RanBP10 and RanBP9 increase basal D₁ receptor phosphorylation. In situ phosphorylation experiments were performed on HEK293T cells expressing the D₁ receptor, D₁ receptor + RanBP10, and D₁ receptor + RanBP9 as described under Materials and Methods. Cells were incubated with media (control) or DA (10 μM) for 10 min. Top, autoradiogram of D₁ receptor immunoprecipitates from a representative in situ phosphorylation assay. The lanes in the gel correspond to the bars at the bottom. Bottom, average values of band densities for each condition. The data are normalized as the percentage of control for each individual experiment.
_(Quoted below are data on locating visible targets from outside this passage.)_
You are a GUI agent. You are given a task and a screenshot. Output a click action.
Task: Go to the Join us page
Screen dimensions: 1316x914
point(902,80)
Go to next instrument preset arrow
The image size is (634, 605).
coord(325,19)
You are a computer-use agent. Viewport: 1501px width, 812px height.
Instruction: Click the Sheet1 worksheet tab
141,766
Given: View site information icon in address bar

The histograms represent the mean ± S.E.M. from four independent experiments (∗, p < 0.05, ∗∗, p < 0.01, ∗∗∗, p < 0.001, analysis of variance followed by Bonferroni pair-wise comparisons).

Fig. 12.

The RanBP9 and RanBP10-induced increase of D₁ receptor phosphorylation is blocked by PKC inhibitors. HEK293T cells expressing the D₁ receptor, D₁ receptor + RanBP10, and D₁ receptor + RanBP9 were treated with the PKC inhibitors Gö6983 (10 μM) or Gö6976 (10 μM) for 60 min followed by the assessment of basal phosphorylation using an in situ phosphorylation assay as described in Fig. 11. Top, autoradiogram of D₁ receptor immunoprecipitates from a representative in situ phosphorylation assay. The lanes in the gel correspond to the bars at the bottom. Bottom, average values of band densities for each condition. The data are normalized as the percentage of control for each individual experiment. The histograms represent the mean ± S.E.M. from three independent experiments (analysis of variance followed by Bonferroni pair-wise comparisons; ∗, p < 0.05, ∗∗, p = 0.056).